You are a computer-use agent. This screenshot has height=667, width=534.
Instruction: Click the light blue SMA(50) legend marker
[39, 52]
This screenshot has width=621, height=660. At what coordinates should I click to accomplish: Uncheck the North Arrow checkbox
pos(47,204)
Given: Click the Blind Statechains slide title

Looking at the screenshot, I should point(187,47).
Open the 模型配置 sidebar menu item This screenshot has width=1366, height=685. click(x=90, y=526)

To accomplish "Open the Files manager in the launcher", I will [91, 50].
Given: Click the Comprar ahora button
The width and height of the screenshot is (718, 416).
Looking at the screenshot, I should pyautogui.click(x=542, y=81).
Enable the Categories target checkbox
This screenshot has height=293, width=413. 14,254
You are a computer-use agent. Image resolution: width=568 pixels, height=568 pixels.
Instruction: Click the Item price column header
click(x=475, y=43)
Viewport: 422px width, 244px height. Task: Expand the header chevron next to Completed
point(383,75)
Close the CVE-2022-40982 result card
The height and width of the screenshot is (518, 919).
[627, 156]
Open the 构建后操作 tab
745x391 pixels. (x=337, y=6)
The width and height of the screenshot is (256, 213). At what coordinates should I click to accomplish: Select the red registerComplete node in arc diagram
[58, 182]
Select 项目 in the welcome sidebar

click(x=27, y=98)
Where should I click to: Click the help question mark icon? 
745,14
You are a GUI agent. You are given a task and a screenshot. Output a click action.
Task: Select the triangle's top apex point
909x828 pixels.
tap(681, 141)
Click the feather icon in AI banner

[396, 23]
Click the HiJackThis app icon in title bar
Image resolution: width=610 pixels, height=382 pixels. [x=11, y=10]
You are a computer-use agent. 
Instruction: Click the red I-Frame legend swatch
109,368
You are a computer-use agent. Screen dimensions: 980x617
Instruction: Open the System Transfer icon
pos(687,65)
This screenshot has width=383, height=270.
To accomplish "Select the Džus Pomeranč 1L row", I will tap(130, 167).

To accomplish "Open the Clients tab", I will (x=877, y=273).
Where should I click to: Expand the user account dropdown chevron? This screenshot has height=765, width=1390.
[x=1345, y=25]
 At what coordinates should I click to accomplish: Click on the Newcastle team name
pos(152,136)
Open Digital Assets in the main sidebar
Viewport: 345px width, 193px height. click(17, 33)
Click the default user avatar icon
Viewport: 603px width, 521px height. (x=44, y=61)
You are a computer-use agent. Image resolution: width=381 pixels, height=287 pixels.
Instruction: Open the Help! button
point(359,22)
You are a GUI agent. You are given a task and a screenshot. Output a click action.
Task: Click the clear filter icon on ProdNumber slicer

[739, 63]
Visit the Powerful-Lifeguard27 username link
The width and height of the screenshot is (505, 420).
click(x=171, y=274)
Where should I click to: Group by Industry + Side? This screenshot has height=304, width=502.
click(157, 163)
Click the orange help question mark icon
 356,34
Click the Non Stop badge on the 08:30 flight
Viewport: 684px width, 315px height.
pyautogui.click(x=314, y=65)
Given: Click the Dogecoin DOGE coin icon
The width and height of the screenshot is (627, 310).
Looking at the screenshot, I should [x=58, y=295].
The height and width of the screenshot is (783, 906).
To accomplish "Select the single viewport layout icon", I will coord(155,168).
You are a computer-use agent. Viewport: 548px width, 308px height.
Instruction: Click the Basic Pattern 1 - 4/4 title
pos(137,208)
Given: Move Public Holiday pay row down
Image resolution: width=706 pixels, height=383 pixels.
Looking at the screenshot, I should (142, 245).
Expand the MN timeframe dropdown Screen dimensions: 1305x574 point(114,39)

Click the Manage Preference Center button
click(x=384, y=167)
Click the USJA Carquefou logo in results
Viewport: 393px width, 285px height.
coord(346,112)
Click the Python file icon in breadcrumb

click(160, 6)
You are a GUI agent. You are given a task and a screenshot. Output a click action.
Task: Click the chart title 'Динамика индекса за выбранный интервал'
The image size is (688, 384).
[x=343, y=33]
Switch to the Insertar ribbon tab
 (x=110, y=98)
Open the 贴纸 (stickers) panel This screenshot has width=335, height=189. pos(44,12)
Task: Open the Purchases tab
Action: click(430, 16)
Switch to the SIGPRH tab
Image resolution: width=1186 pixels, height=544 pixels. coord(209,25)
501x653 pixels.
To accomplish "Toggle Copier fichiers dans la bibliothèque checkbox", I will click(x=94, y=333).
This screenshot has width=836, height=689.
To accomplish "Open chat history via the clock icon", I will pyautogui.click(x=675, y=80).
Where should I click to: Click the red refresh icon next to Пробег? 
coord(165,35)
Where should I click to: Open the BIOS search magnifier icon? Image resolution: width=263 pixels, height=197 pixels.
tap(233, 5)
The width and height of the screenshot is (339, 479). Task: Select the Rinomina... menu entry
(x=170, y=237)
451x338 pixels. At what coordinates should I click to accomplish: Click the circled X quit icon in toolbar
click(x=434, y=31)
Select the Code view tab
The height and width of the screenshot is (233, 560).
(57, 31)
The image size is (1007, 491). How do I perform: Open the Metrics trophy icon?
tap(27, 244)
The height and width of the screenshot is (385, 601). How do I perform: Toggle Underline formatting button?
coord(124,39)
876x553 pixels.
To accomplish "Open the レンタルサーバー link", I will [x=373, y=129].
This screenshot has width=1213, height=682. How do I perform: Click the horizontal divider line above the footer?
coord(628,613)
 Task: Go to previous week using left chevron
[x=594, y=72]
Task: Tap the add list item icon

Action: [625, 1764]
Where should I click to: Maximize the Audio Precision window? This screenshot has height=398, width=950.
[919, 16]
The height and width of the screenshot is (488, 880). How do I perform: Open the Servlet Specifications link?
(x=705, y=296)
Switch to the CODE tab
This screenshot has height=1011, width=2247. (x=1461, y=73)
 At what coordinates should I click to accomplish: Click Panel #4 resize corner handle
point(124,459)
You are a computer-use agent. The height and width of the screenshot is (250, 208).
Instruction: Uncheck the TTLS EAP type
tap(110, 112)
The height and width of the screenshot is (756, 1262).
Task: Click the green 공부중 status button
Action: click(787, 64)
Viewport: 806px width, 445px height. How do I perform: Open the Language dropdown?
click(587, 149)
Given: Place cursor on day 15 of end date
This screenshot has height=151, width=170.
* * * *
### What you are asked to do
Copy each record from above without leaving any out.

### Solution to the problem
You are a computer-use agent. This screenshot has height=667, width=534.
Instruction: Click the light blue SMA(50) legend marker
[39, 52]
This screenshot has width=621, height=660. At what coordinates should I click to accomplish: Uncheck the North Arrow checkbox
pos(47,204)
Given: Click the Blind Statechains slide title

Looking at the screenshot, I should point(187,47).
Open the 模型配置 sidebar menu item This screenshot has width=1366, height=685. click(x=90, y=526)

To accomplish "Open the Files manager in the launcher", I will [91, 50].
Given: Click the Comprar ahora button
The width and height of the screenshot is (718, 416).
Looking at the screenshot, I should pyautogui.click(x=542, y=81).
Enable the Categories target checkbox
This screenshot has height=293, width=413. 14,254
You are a computer-use agent. Image resolution: width=568 pixels, height=568 pixels.
Instruction: Click the Item price column header
click(x=475, y=43)
Viewport: 422px width, 244px height. Task: Expand the header chevron next to Completed
point(383,75)
Close the CVE-2022-40982 result card
The height and width of the screenshot is (518, 919).
[627, 156]
Open the 构建后操作 tab
745x391 pixels. (x=337, y=6)
The width and height of the screenshot is (256, 213). At what coordinates should I click to accomplish: Select the red registerComplete node in arc diagram
[58, 182]
Select 项目 in the welcome sidebar

click(x=27, y=98)
Where should I click to: Click the help question mark icon? 
745,14
You are a GUI agent. You are given a task and a screenshot. Output a click action.
Task: Select the triangle's top apex point
909x828 pixels.
tap(681, 141)
Click the feather icon in AI banner

[396, 23]
Click the HiJackThis app icon in title bar
Image resolution: width=610 pixels, height=382 pixels. [x=11, y=10]
You are a computer-use agent. 
Instruction: Click the red I-Frame legend swatch
109,368
You are a computer-use agent. Screen dimensions: 980x617
Instruction: Open the System Transfer icon
pos(687,65)
This screenshot has width=383, height=270.
To accomplish "Select the Džus Pomeranč 1L row", I will tap(130, 167).

To accomplish "Open the Clients tab", I will (x=877, y=273).
Where should I click to: Expand the user account dropdown chevron? This screenshot has height=765, width=1390.
[x=1345, y=25]
 At what coordinates should I click to accomplish: Click on the Newcastle team name
pos(152,136)
Open Digital Assets in the main sidebar
Viewport: 345px width, 193px height. click(17, 33)
Click the default user avatar icon
Viewport: 603px width, 521px height. (x=44, y=61)
You are a computer-use agent. Image resolution: width=381 pixels, height=287 pixels.
Instruction: Open the Help! button
point(359,22)
You are a GUI agent. You are given a task and a screenshot. Output a click action.
Task: Click the clear filter icon on ProdNumber slicer

[739, 63]
Visit the Powerful-Lifeguard27 username link
The width and height of the screenshot is (505, 420).
click(x=171, y=274)
Where should I click to: Group by Industry + Side? This screenshot has height=304, width=502.
click(157, 163)
Click the orange help question mark icon
 356,34
Click the Non Stop badge on the 08:30 flight
Viewport: 684px width, 315px height.
pyautogui.click(x=314, y=65)
Given: Click the Dogecoin DOGE coin icon
The width and height of the screenshot is (627, 310).
Looking at the screenshot, I should [x=58, y=295].
The height and width of the screenshot is (783, 906).
To accomplish "Select the single viewport layout icon", I will coord(155,168).
You are a computer-use agent. Viewport: 548px width, 308px height.
Instruction: Click the Basic Pattern 1 - 4/4 title
pos(137,208)
Given: Move Public Holiday pay row down
Image resolution: width=706 pixels, height=383 pixels.
Looking at the screenshot, I should (142, 245).
Expand the MN timeframe dropdown Screen dimensions: 1305x574 point(114,39)

Click the Manage Preference Center button
click(x=384, y=167)
Click the USJA Carquefou logo in results
Viewport: 393px width, 285px height.
coord(346,112)
Click the Python file icon in breadcrumb

click(160, 6)
You are a GUI agent. You are given a task and a screenshot. Output a click action.
Task: Click the chart title 'Динамика индекса за выбранный интервал'
The image size is (688, 384).
[x=343, y=33]
Switch to the Insertar ribbon tab
 (x=110, y=98)
Open the 贴纸 (stickers) panel This screenshot has width=335, height=189. pos(44,12)
Task: Open the Purchases tab
Action: click(430, 16)
Switch to the SIGPRH tab
Image resolution: width=1186 pixels, height=544 pixels. coord(209,25)
501x653 pixels.
To accomplish "Toggle Copier fichiers dans la bibliothèque checkbox", I will click(x=94, y=333).
This screenshot has width=836, height=689.
To accomplish "Open chat history via the clock icon", I will pyautogui.click(x=675, y=80).
Where should I click to: Click the red refresh icon next to Пробег? 
coord(165,35)
Where should I click to: Open the BIOS search magnifier icon? Image resolution: width=263 pixels, height=197 pixels.
tap(233, 5)
The width and height of the screenshot is (339, 479). Task: Select the Rinomina... menu entry
(x=170, y=237)
451x338 pixels. At what coordinates should I click to accomplish: Click the circled X quit icon in toolbar
click(x=434, y=31)
Select the Code view tab
The height and width of the screenshot is (233, 560).
(57, 31)
The image size is (1007, 491). How do I perform: Open the Metrics trophy icon?
tap(27, 244)
The height and width of the screenshot is (385, 601). How do I perform: Toggle Underline formatting button?
coord(124,39)
876x553 pixels.
To accomplish "Open the レンタルサーバー link", I will [x=373, y=129].
This screenshot has width=1213, height=682. How do I perform: Click the horizontal divider line above the footer?
coord(628,613)
 Task: Go to previous week using left chevron
[x=594, y=72]
Task: Tap the add list item icon

Action: [625, 1764]
Where should I click to: Maximize the Audio Precision window? This screenshot has height=398, width=950.
[919, 16]
The height and width of the screenshot is (488, 880). How do I perform: Open the Servlet Specifications link?
(x=705, y=296)
Switch to the CODE tab
This screenshot has height=1011, width=2247. (x=1461, y=73)
 At what coordinates should I click to accomplish: Click Panel #4 resize corner handle
point(124,459)
You are a computer-use agent. The height and width of the screenshot is (250, 208).
Instruction: Uncheck the TTLS EAP type
tap(110, 112)
The height and width of the screenshot is (756, 1262).
Task: Click the green 공부중 status button
Action: click(787, 64)
Viewport: 806px width, 445px height. How do I perform: Open the Language dropdown?
click(587, 149)
Given: Place cursor on day 15 of end date
This screenshot has height=151, width=170.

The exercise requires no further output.